Sometimes you you want to use random_u32() to generate other kinds of random things, like a random point on a 3D sphere, or a random permutation. There are also algorithms for that.

Sphere: generate random point in the unit cube; if it is also in the unit ball, project it onto the surface, otherwise throw it away and try again.

Permutation: naive algorithm of selecting a random element to be the first, then selecting a random element among the rest to be the second, etc, works.

There are libraries which provide collections of such algorithms. For example, fastrand includes most common ones, like generating numbers in range, generating floating point numbers or shuffling slices.

rand includes more esoteric cases line the aforementioned point on a sphere or a normal distribution.

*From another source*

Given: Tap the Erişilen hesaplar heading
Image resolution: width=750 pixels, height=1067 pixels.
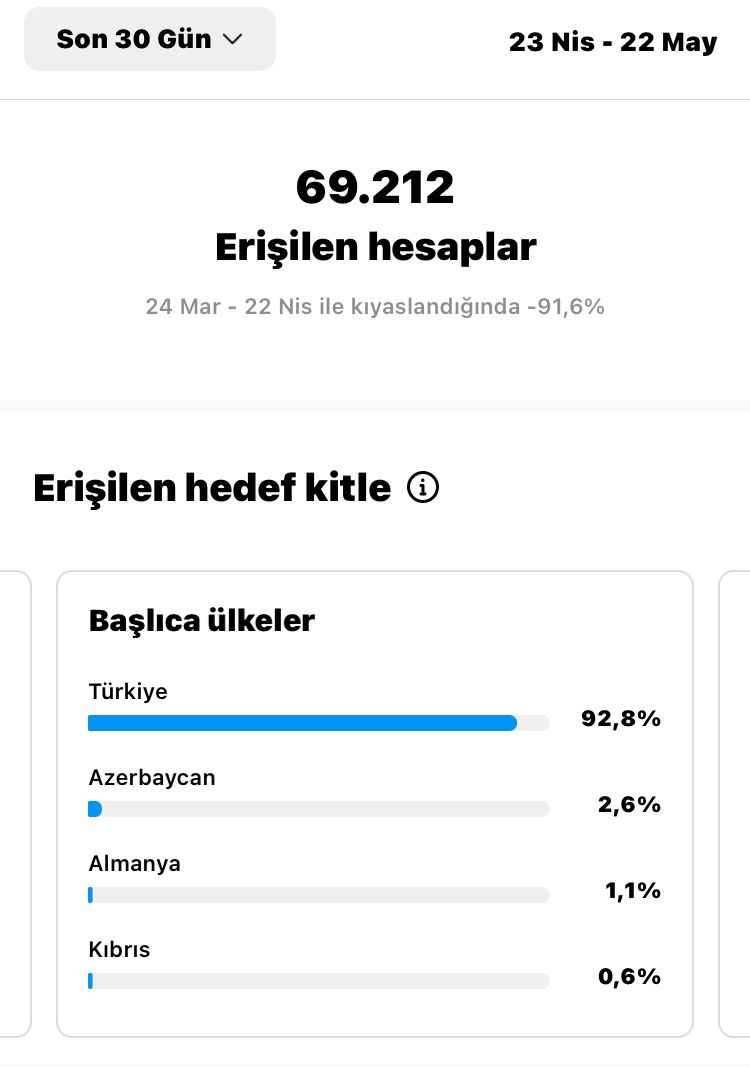Looking at the screenshot, I should [x=376, y=247].
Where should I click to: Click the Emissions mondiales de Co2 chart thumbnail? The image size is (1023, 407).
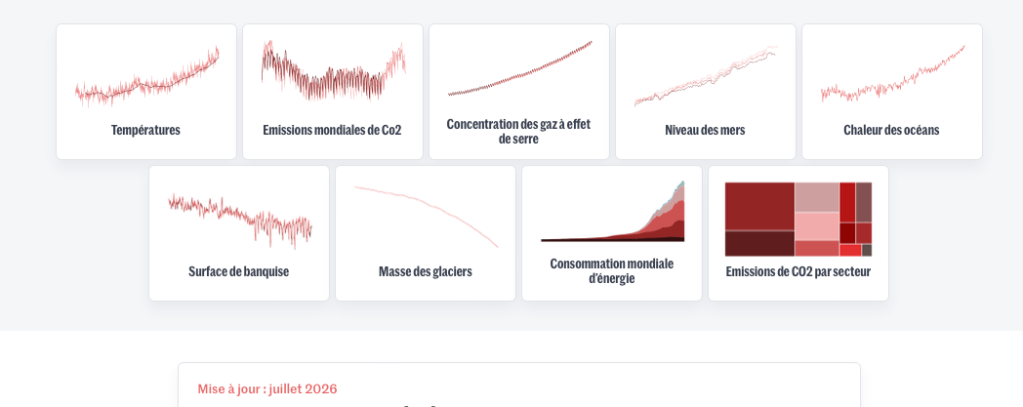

Ambient Global Source Of Random Numbers

It is customary to expect existence of a global random number generator seeded for you. This is an anti-pattern in the overwhelming majority of cases, passing a random number generator explicitly leads to better software. In particular, this is a requirement for deterministic tests.

In any case, this functionality can be achieved by storing a state of PRNG in a thread local:

use std::cell::Cell;

pub fn thread_local_random_u32() -> u32 {
  thread_local! {
      static STATE: Cell<u64> = Cell::new(random_seed())
  }
  STATE.with(|cell| {
    let mut state = cell.get();
    let result = random_u32(&mut state);
    cell.set(state);
    result
  })
}

rand

rand is an umbrella crate which includes all of the above. rand also provides flexible trait-based plugin interface, allowing you to mix and match different combinations of PRNGs and algorithms. User interface of rand is formed primarily by extension traits.

Kinds Of Randomness

Circling back to the beginning of the post, it is very important to distinguish between the two use-cases:

  • using unpredictable data for cryptography
  • using statistically uniform random data for stochastic algorithms

Although the two use-cases both have randomness in their name, they are disjoint, and underlying algorithms and APIs dont have anything in common. They are physically different: one is a syscall, another is a pure function mapping integers to integers.